*TRY IT*
Copy word for word the part of the blog post below that opens with the words containing "Thursday, September 11, 2008" and closes with "on the 29th!".

Thursday, September 11, 2008

There is life after Africa



I didn't originally intend to continue this blog after Africa, but my
 parents like it and I like the idea of it, so we'll see if I can keep it up. 

The post-Africa summer which seemed to creep by at a snail's pace is finally speeding up and is rapidly ending. I leave for Seattle on Tuesday, am going to spend a few da
ys with my roommate and her wonderful family, and then I move into my dorm on the 20th for a week of leadership retreat and orientation-ing the freshmen, and then school starts on the 29th! 

This is what summer at home has looked like:

I spent a wonderful week with my family at my favorite place in the world - indian lake, NY








Laughed and cried (sometimes simultaneously) with my best friend, Caitlin Riggs

Michael Frank, a wonderful friend from school, flew out from CA to shadow my dad and some other docs at work. Oh, and to hang out with me and Caitlin on our favorite bridge at the old Green Frog Village and cotton farm museum of the South of course! 

I've spent some time with a handful of other people who are dear to me (but I've been a slacker on the pictures) and have spent way too many hours of my life working at my dad's clinic, sitting at a desk, feeding patient charts into a scanner.

*DATASET RECORDS*
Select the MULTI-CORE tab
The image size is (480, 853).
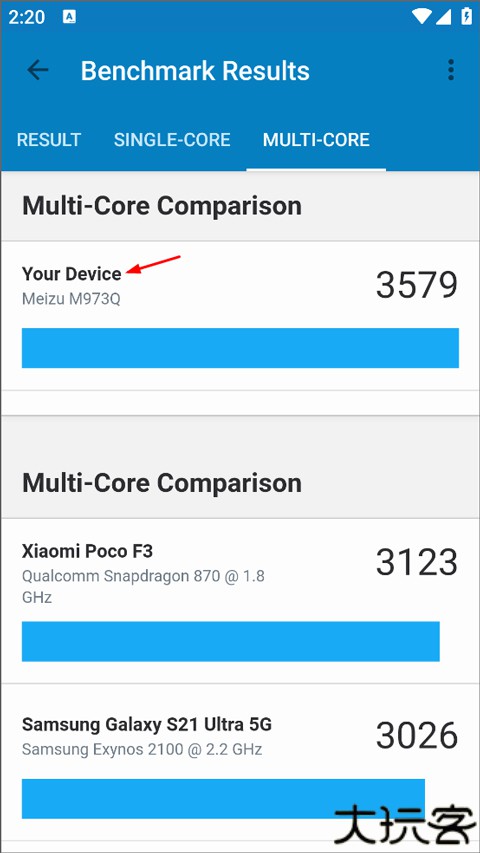[x=316, y=140]
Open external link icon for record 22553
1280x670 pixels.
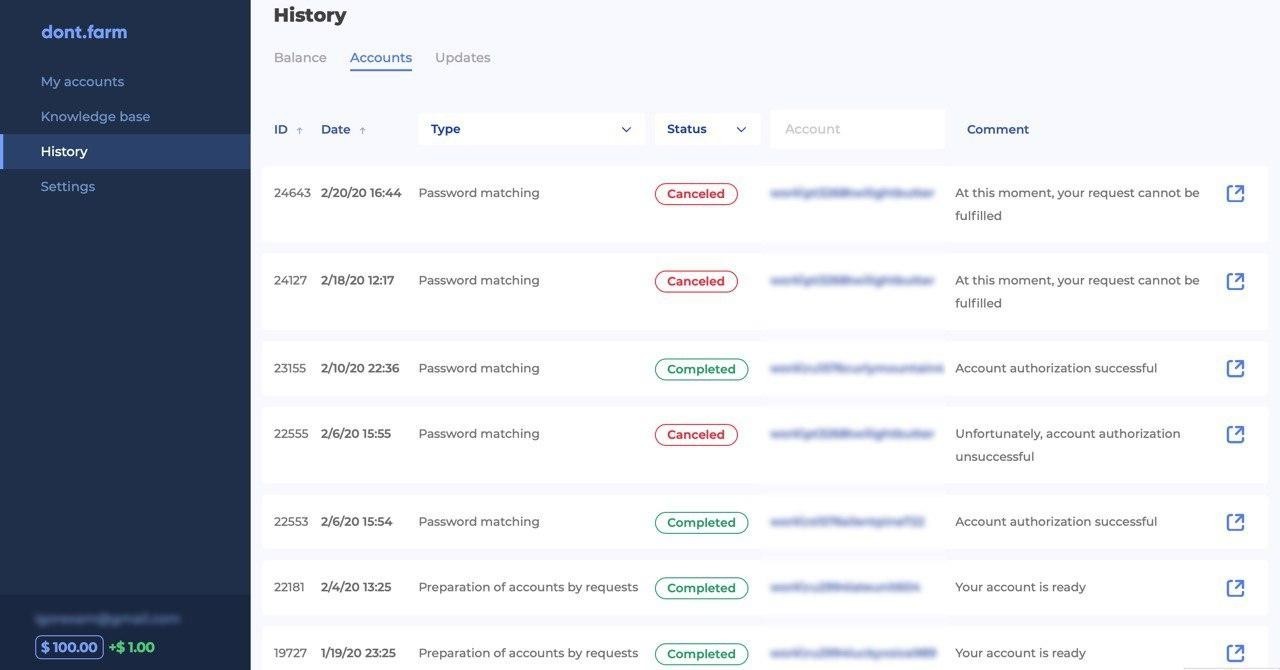tap(1235, 522)
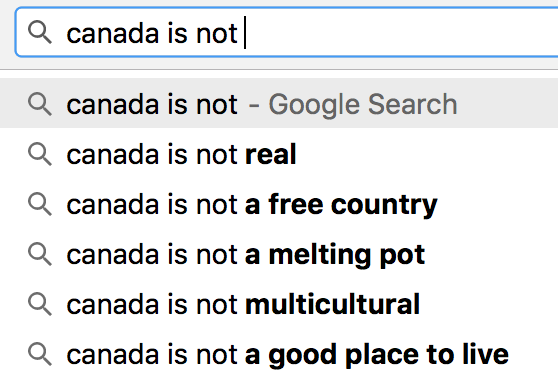Click the search icon beside 'canada is not - Google Search'

[x=40, y=104]
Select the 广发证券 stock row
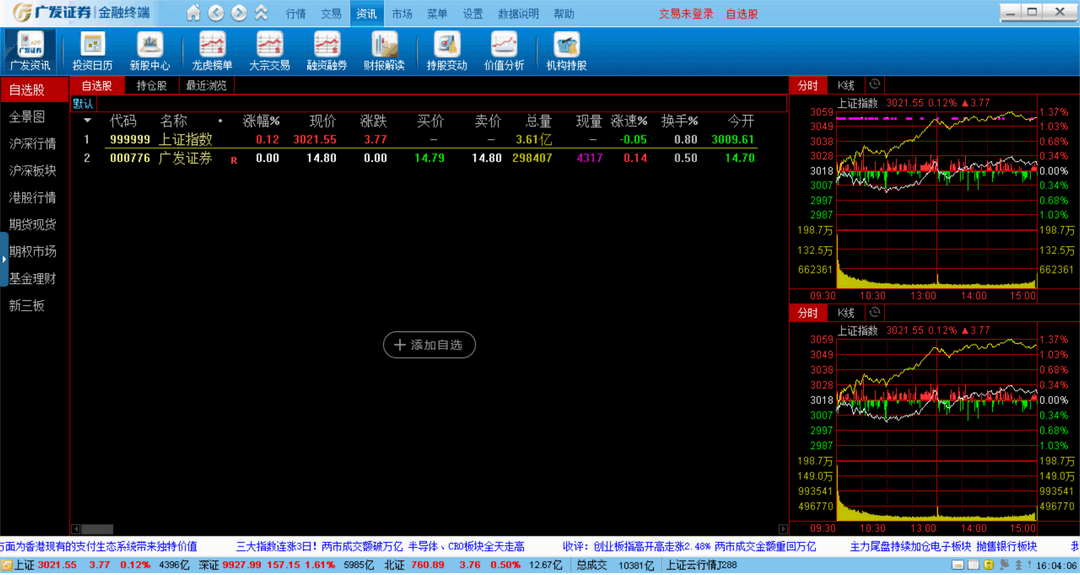 [x=185, y=158]
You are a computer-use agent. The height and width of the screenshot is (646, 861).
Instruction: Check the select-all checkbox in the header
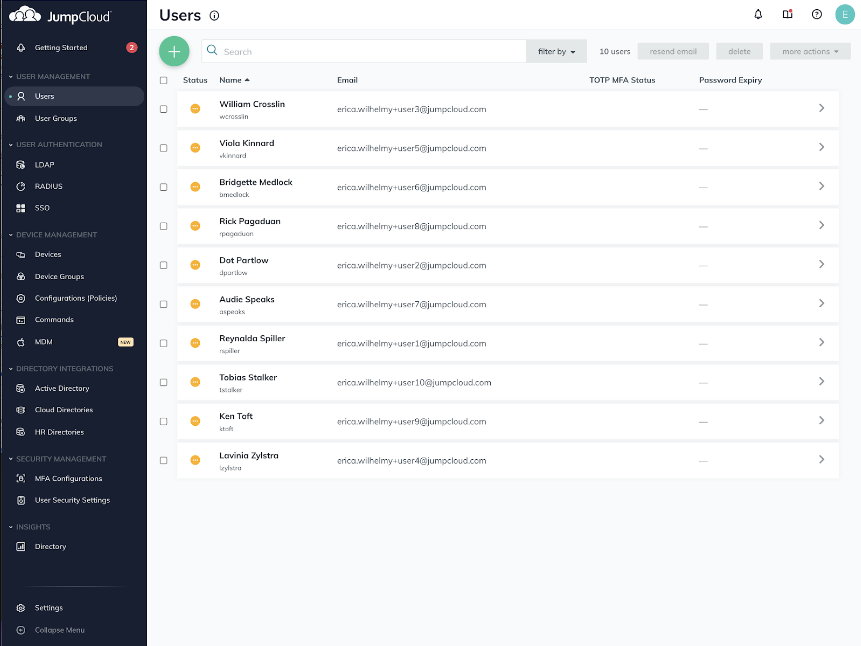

*RESPONSE*
Thursday, September 11, 2008

There is life after Africa



I didn't originally intend to continue this blog after Africa, but my
 parents like it and I like the idea of it, so we'll see if I can keep it up. 

The post-Africa summer which seemed to creep by at a snail's pace is finally speeding up and is rapidly ending. I leave for Seattle on Tuesday, am going to spend a few da
ys with my roommate and her wonderful family, and then I move into my dorm on the 20th for a week of leadership retreat and orientation-ing the freshmen, and then school starts on the 29th!